RCA - Mitigated - APIv2 - West Europe - 15-09-2023
Impact summary
On 15 September 2023, between 00:43 UTC and 10:05 UTC, approximately, many customers experienced errors or extreme delays accessing the Web Application, APIv2, and other APIs in our West Europe region. Timeout errors and high latency between client applications and the API would occur during a certain amount of time, and several times in the incident timespan.
The incident response team quickly noticed that we had multiple errors related mainly to SQL database and service connectivity. During the incident, the Azure Management Portal was not working properly, giving errors when accessing several resources in the West Europe region. Multiple alerts were lost due to this Azure issue.
The team engaged Azure Support, and it was confirmed that Azure was investigating a major incident in the West Europe region regarding the networking infrastructure (tracking ID: YKS4-9PZ). This incident started on the 14th September, 23:05 UTC, and impacted several services, including connectivity between services like SQL Databases and App services.
As the majority of data on our platform is stored on multiple SQL Databases and we use Azure to rely on the communication between services, this Azure issue had a severe impact on our services.
Azure team started rolling out a mitigation just after the problem was acknowledged but service connectivity remained unstable until around 9:00 UTC, when full mitigation occurred.
RCA
Skills Workflow is highly dependent on several data and networking services from Azure, so any issue with Azure and its service connectivity has a high impact in our service as well.
On this occasion, this Azure infrastructure issue had a big impact on our system availability.
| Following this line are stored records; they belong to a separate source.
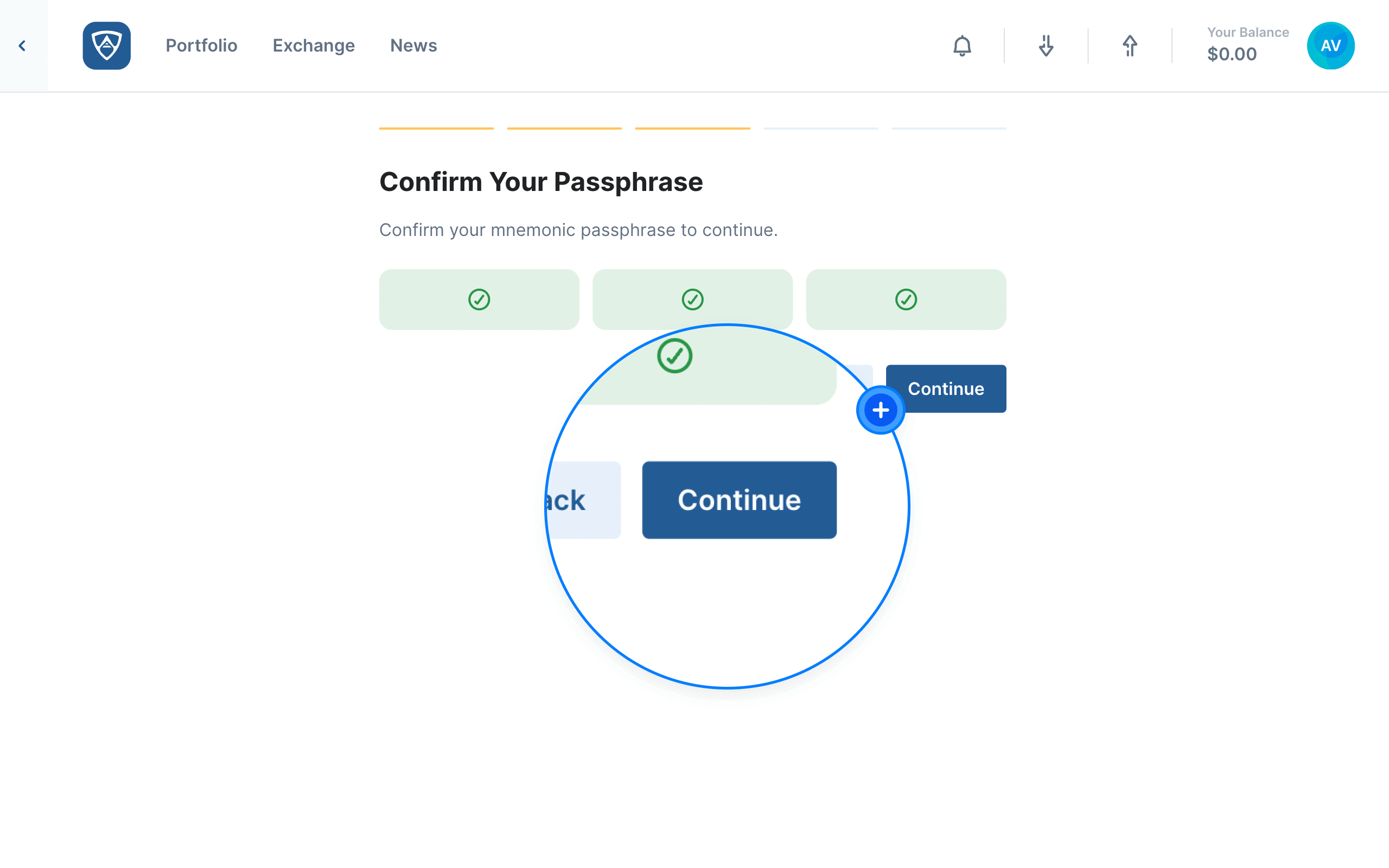This screenshot has width=1389, height=868.
Task: Click the checkmark in the third passphrase box
Action: [x=906, y=299]
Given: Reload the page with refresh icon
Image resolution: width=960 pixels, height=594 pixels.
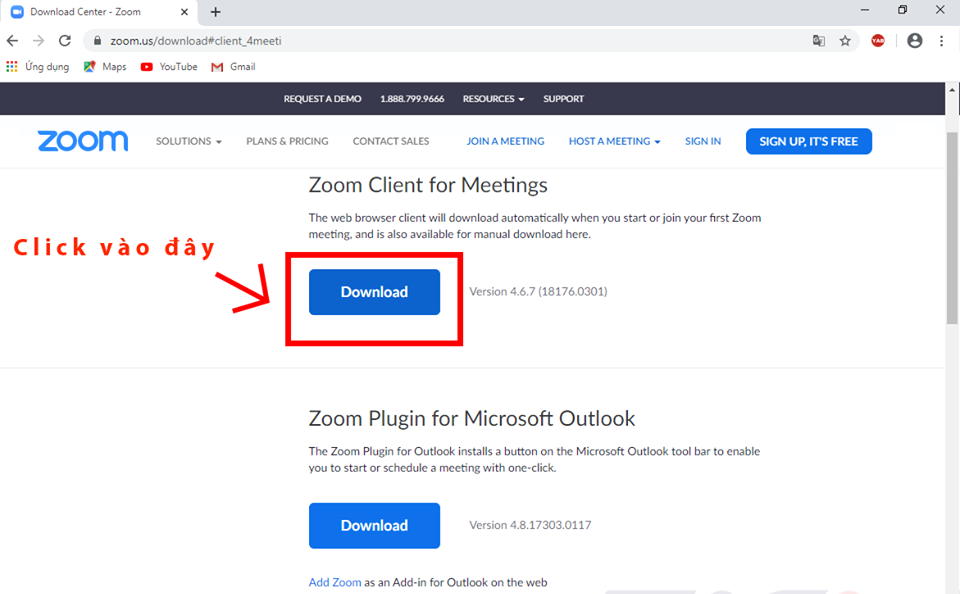Looking at the screenshot, I should pos(65,41).
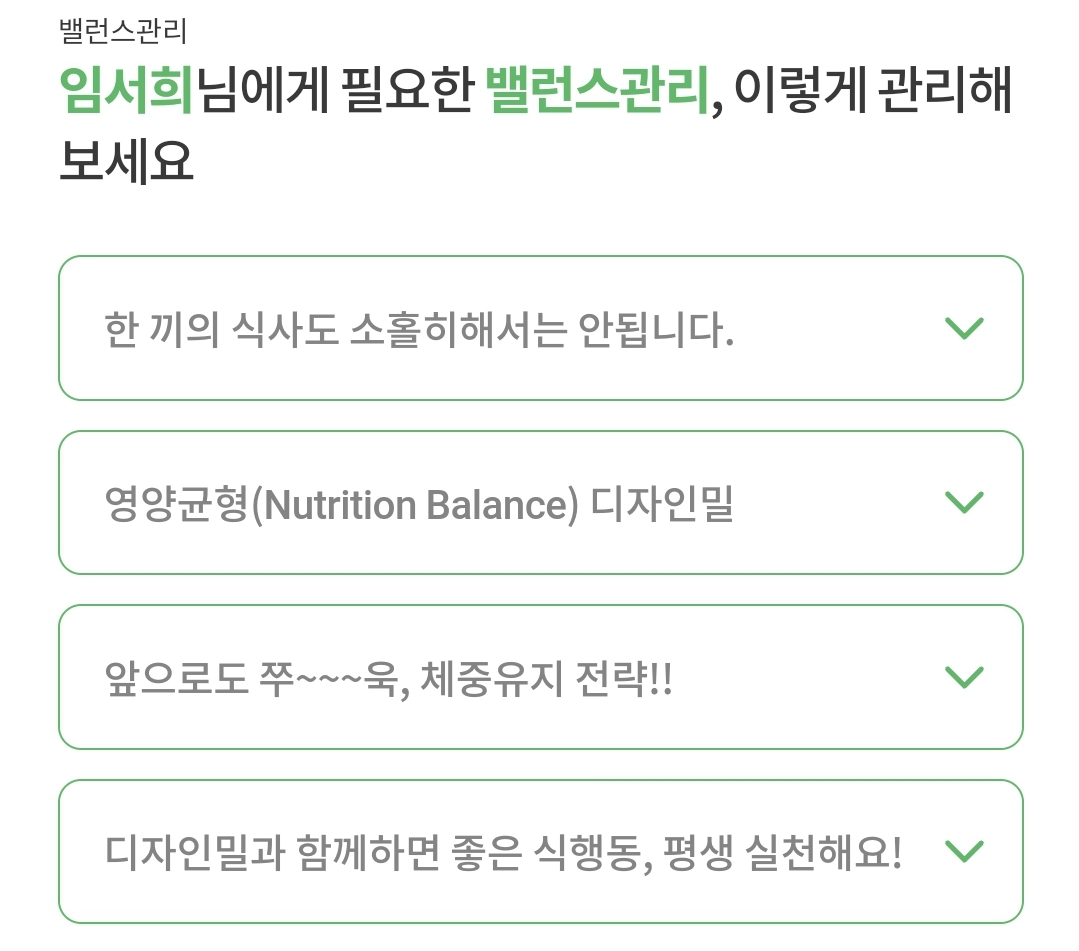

Azure tracked this incident (tracking ID: YKS4-9PZ) and has already provided a full RCA on their side (https://app.azure.com/h/YKS4-9PZ/f8e20a).
Next steps
Our customers rely on Skills Workflow and we understand the impact these incidents have and that's why we are committed to continuously improve our platform.
As next steps, we will try to find ways to reduce the impact these kinds of issues have on our system as well as continue to rely on Azure to continually improve their services' reliability. We believe an effort to improve communication with our clients regarding the impact of failures of this nature and the consequent recovery process is needed. A review of the process on this matter is already in progress. Also in progress is a review and improvement of the alerts process. This review aims to improve incident response time in a more proactive way, also providing better communication with our customers.